* **DATA PROVIDED**:
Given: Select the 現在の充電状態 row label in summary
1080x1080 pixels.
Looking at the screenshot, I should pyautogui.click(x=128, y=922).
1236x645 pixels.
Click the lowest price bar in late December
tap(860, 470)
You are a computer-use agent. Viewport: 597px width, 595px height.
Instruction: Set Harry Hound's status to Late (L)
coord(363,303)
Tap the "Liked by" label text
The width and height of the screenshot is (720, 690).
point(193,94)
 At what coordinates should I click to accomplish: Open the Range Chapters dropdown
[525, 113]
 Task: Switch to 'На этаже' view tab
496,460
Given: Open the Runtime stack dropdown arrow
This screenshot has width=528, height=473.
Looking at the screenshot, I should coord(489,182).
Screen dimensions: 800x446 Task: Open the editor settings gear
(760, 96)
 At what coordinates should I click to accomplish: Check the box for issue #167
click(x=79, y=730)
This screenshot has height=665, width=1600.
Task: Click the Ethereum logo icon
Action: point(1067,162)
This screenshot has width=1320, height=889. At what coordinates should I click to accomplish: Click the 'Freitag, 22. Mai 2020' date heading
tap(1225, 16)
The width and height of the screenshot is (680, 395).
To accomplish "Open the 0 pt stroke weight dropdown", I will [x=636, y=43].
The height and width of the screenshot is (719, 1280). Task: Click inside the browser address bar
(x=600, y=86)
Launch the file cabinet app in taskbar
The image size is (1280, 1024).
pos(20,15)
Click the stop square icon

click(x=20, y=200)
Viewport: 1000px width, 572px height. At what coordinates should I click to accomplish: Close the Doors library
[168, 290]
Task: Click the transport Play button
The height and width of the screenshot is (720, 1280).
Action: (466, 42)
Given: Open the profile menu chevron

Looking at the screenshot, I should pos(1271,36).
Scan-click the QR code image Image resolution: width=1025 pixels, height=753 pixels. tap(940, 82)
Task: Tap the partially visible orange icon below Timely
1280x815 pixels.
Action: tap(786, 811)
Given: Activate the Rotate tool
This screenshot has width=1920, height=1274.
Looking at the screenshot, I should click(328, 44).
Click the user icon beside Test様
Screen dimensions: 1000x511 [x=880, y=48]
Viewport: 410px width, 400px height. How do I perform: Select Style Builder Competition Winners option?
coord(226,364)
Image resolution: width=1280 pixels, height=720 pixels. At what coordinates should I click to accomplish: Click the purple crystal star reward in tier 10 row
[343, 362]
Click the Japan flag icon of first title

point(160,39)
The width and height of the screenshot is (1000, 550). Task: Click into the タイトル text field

* **TASK**: Reproduce all of the lines above word for word, with no changes.

* **SOLUTION TO THIS EXERCISE**:
Given: Select the 現在の充電状態 row label in summary
1080x1080 pixels.
Looking at the screenshot, I should pyautogui.click(x=128, y=922).
1236x645 pixels.
Click the lowest price bar in late December
tap(860, 470)
You are a computer-use agent. Viewport: 597px width, 595px height.
Instruction: Set Harry Hound's status to Late (L)
coord(363,303)
Tap the "Liked by" label text
The width and height of the screenshot is (720, 690).
point(193,94)
 At what coordinates should I click to accomplish: Open the Range Chapters dropdown
[525, 113]
 Task: Switch to 'На этаже' view tab
496,460
Given: Open the Runtime stack dropdown arrow
This screenshot has width=528, height=473.
Looking at the screenshot, I should coord(489,182).
Screen dimensions: 800x446 Task: Open the editor settings gear
(760, 96)
 At what coordinates should I click to accomplish: Check the box for issue #167
click(x=79, y=730)
This screenshot has height=665, width=1600.
Task: Click the Ethereum logo icon
Action: point(1067,162)
This screenshot has width=1320, height=889. At what coordinates should I click to accomplish: Click the 'Freitag, 22. Mai 2020' date heading
tap(1225, 16)
The width and height of the screenshot is (680, 395).
To accomplish "Open the 0 pt stroke weight dropdown", I will [x=636, y=43].
The height and width of the screenshot is (719, 1280). Task: Click inside the browser address bar
(x=600, y=86)
Launch the file cabinet app in taskbar
The image size is (1280, 1024).
pos(20,15)
Click the stop square icon

click(x=20, y=200)
Viewport: 1000px width, 572px height. At what coordinates should I click to accomplish: Close the Doors library
[168, 290]
Task: Click the transport Play button
The height and width of the screenshot is (720, 1280).
Action: (466, 42)
Given: Open the profile menu chevron

Looking at the screenshot, I should pos(1271,36).
Scan-click the QR code image Image resolution: width=1025 pixels, height=753 pixels. tap(940, 82)
Task: Tap the partially visible orange icon below Timely
1280x815 pixels.
Action: tap(786, 811)
Given: Activate the Rotate tool
This screenshot has width=1920, height=1274.
Looking at the screenshot, I should click(328, 44).
Click the user icon beside Test様
Screen dimensions: 1000x511 [x=880, y=48]
Viewport: 410px width, 400px height. How do I perform: Select Style Builder Competition Winners option?
coord(226,364)
Image resolution: width=1280 pixels, height=720 pixels. At what coordinates should I click to accomplish: Click the purple crystal star reward in tier 10 row
[343, 362]
Click the Japan flag icon of first title

point(160,39)
The width and height of the screenshot is (1000, 550). Task: Click into the タイトル text field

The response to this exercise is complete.